## ACTIVITY
Please repeat each line from the one holding "The height and" through the final line of the data, exactly as it stands, with no pictures.

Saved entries
----------

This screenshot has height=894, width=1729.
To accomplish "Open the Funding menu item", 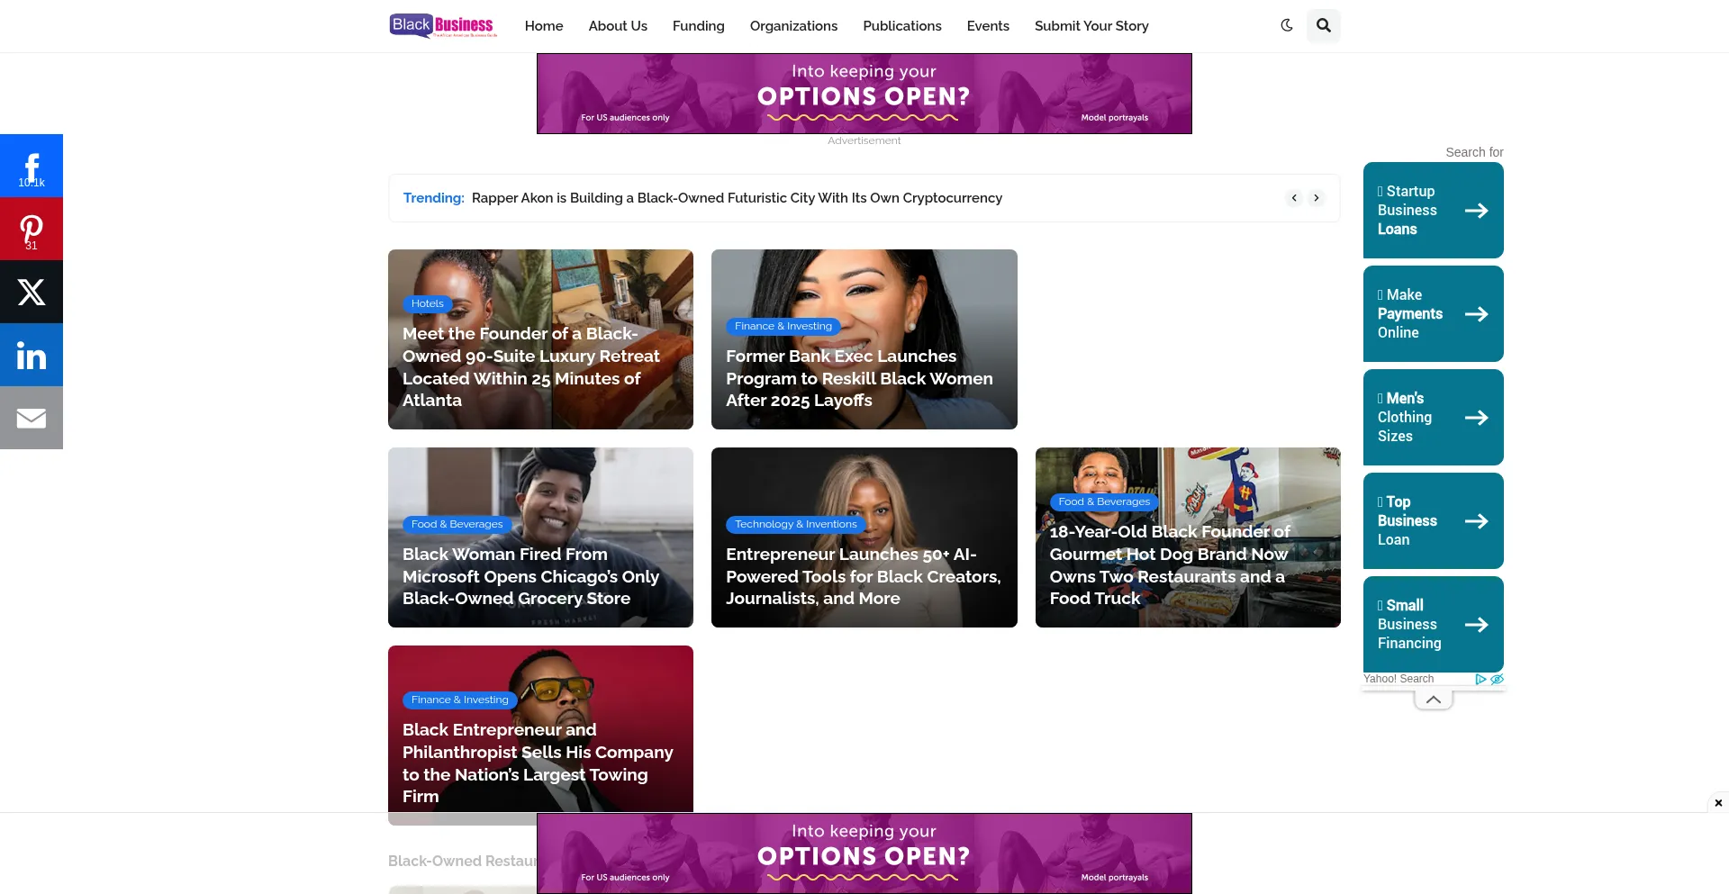I will (x=698, y=26).
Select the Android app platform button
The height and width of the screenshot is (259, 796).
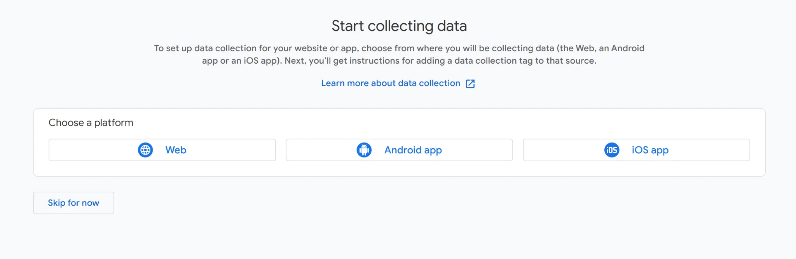coord(399,150)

----------

## WRITTEN ANSWER
The height and width of the screenshot is (259, 796).
coord(399,150)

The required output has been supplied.